The Gore Presidency

Dennis R Redmond dredmond at OREGON.UOREGON.EDU
Mon Sep 7 18:18:39 PDT 1998


On Mon, 7 Sep 1998, Max Sawicky wrote:


> A fourth would be trying to organize Democrats
> into 'breakaway' groups who would challenge the
> relevant public officials to get with the program
> or lose support. This, incidentally, would be my
> own political preference, but nobody's really up
> to it.

McGovern already tried this, and we know the results. The parties of Wall Street are money-driven franchises, not mass popular parties in the non-US sense of the term, so reforming the Dems is like pushing on a string. It doesn't matter how many caucus votes you get, only a long-term, membership-based organization, with powerful roots in trade unions, micropolitical movements, and Left intellectual and aesthetic traditions, can really change things in this country.

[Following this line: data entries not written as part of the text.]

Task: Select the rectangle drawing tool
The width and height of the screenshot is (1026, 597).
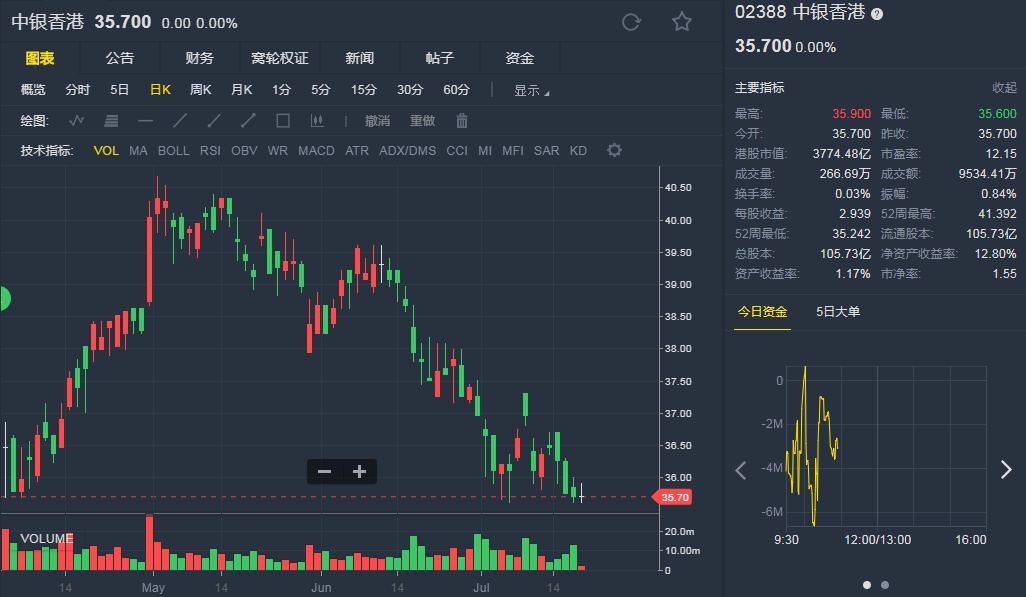Action: click(x=283, y=121)
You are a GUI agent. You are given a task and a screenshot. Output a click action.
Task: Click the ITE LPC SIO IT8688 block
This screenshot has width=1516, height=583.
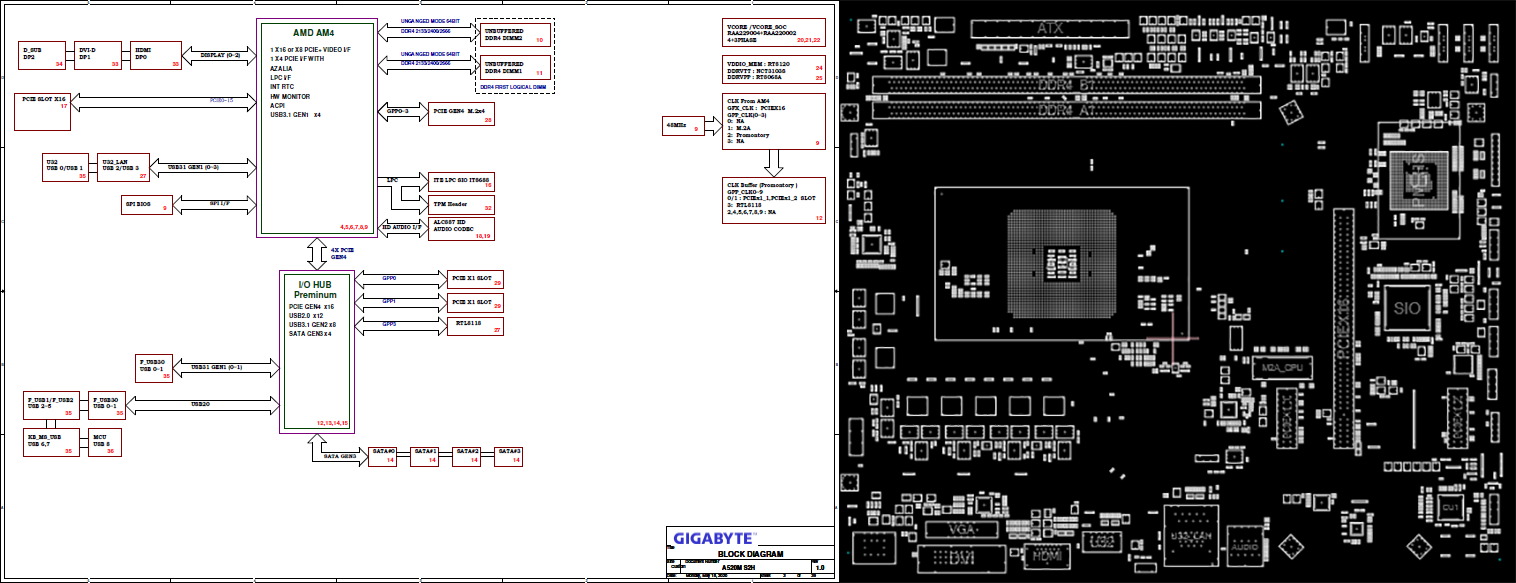pos(461,181)
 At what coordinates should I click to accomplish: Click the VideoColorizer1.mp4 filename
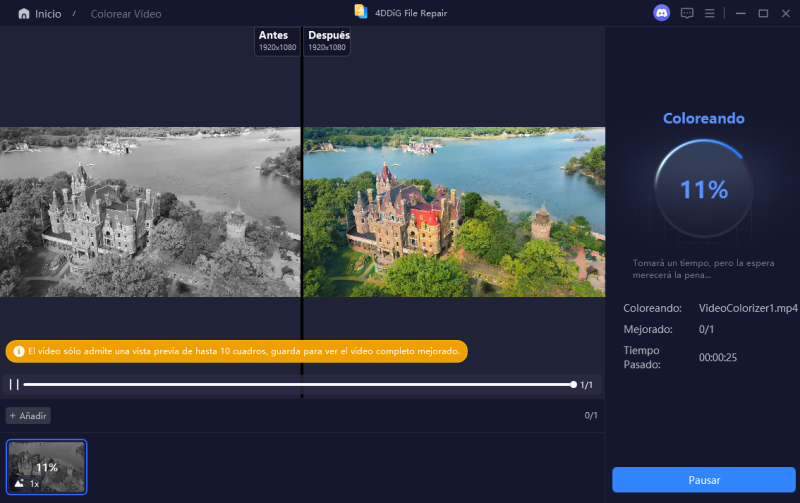(x=748, y=308)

I'm not sure why you seem to think that there are residual grains of decency in a party which spawned the AFDC horror, welfare deform, assorted missile strikes on impoverished 3rd World countries and luscious capital gains taxes for Wall Street, to name only a few of the crimes of the Clintonites. Realpolitik is neither real nor especially political, it's simply conforming to the status quo; any genuine Left opposition (let alone threat) to the rentier hegemony has got to take the risk of making its own mistakes and fighting its own battles, instead of assuming that nice shiny politicos from the DNC are always preferable to the flat-taxers. In 1998, the Republicans are merely larval Democrats, who haven't yet figured out that the state exists in order to ensure that the rich get richer (but generally do, once they get elected).